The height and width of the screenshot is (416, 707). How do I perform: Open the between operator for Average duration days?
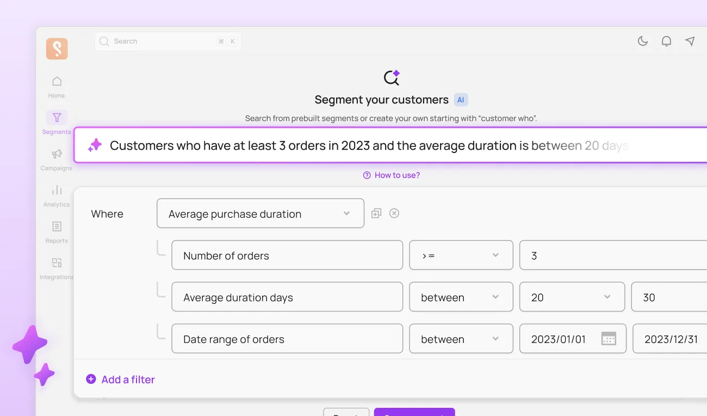coord(461,297)
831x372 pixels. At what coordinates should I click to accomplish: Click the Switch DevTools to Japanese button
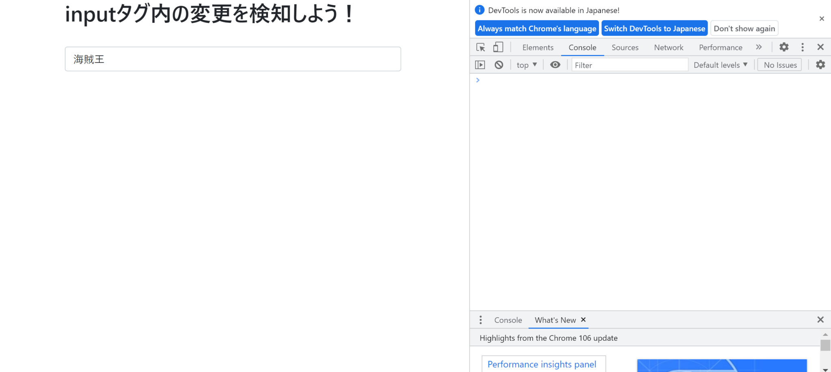tap(654, 28)
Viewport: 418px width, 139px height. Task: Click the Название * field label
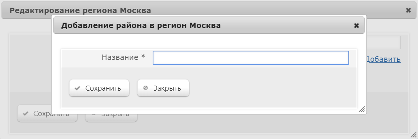pos(123,58)

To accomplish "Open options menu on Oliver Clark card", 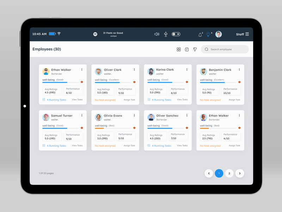I will point(134,70).
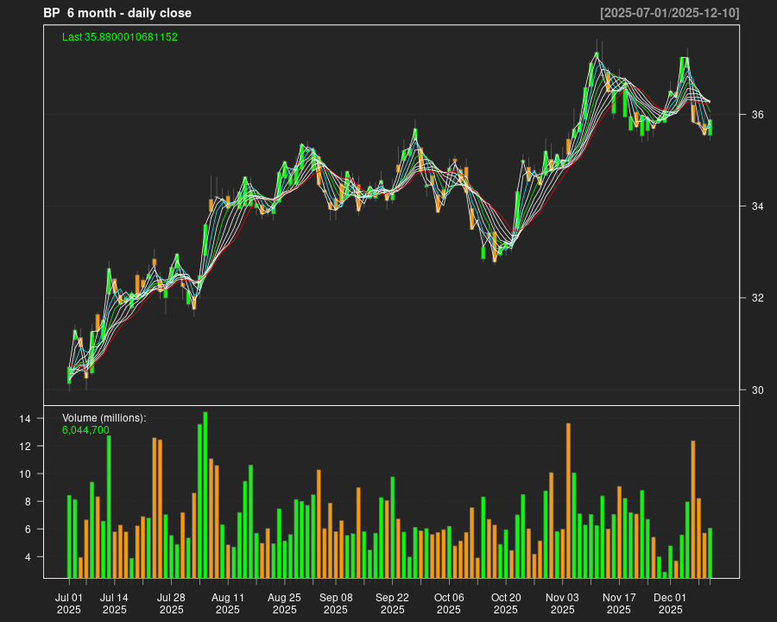Select the Aug 11 2025 date marker
This screenshot has width=777, height=622.
click(228, 603)
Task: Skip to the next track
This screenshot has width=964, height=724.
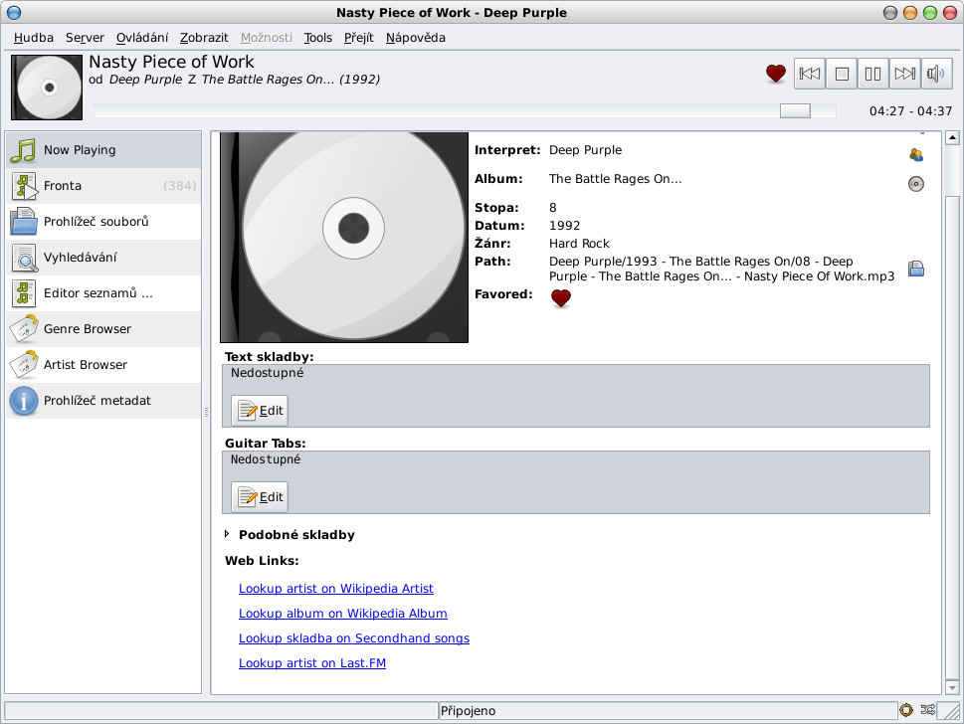Action: tap(904, 74)
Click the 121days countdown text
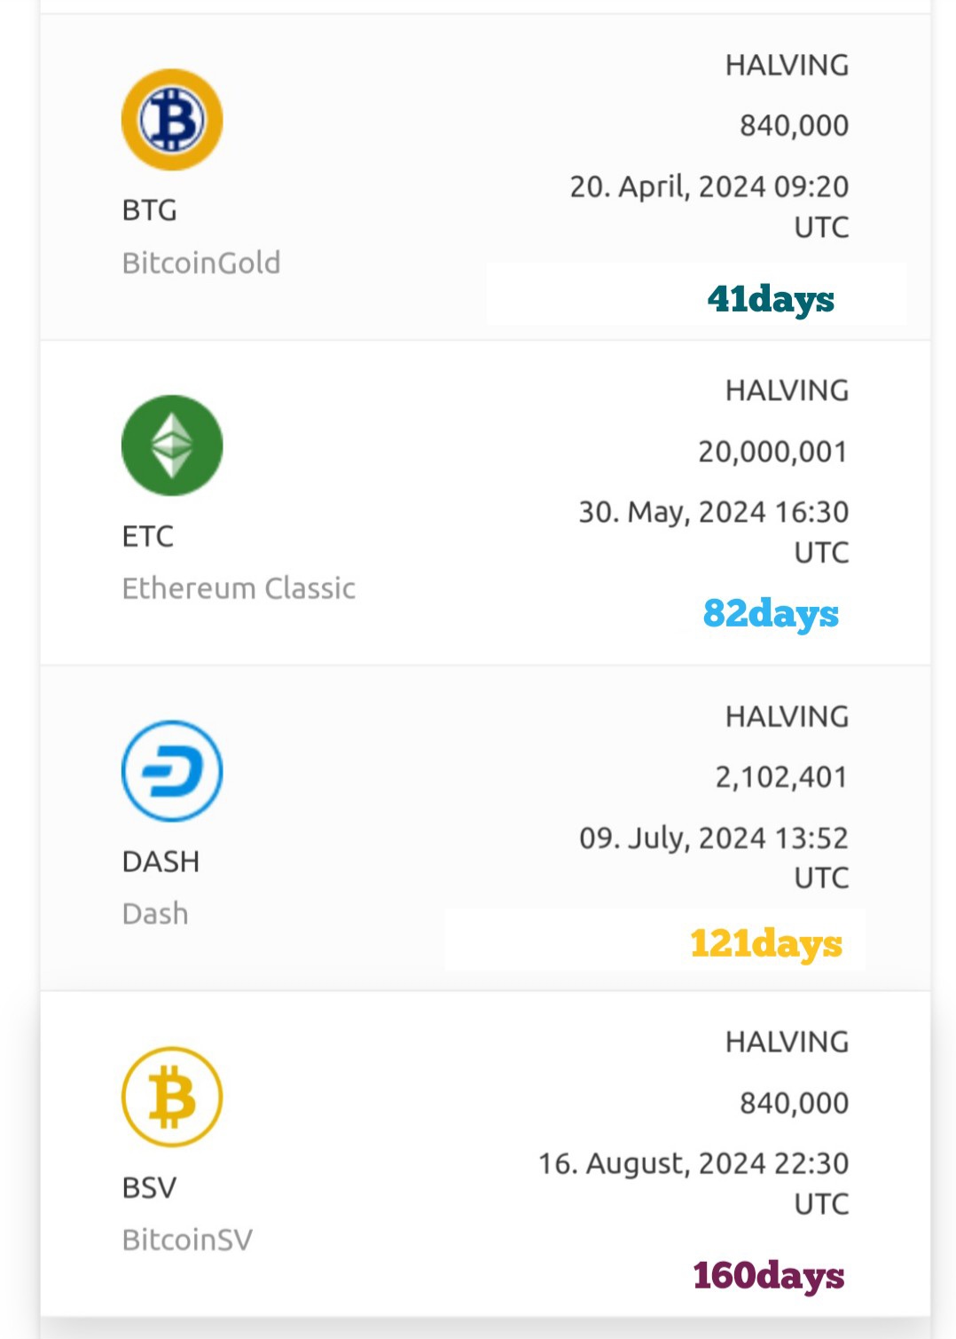Screen dimensions: 956x1339 point(766,943)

__Exercise aim__:
Please copy each line above that contains the string "height". Case counts.

__Answer below__:
The height and width of the screenshot is (416, 707). How do I perform: Open the between operator for Average duration days?
Viewport: 418px width, 139px height. Task: Click the Название * field label
This screenshot has width=777, height=622.
This screenshot has width=964, height=724.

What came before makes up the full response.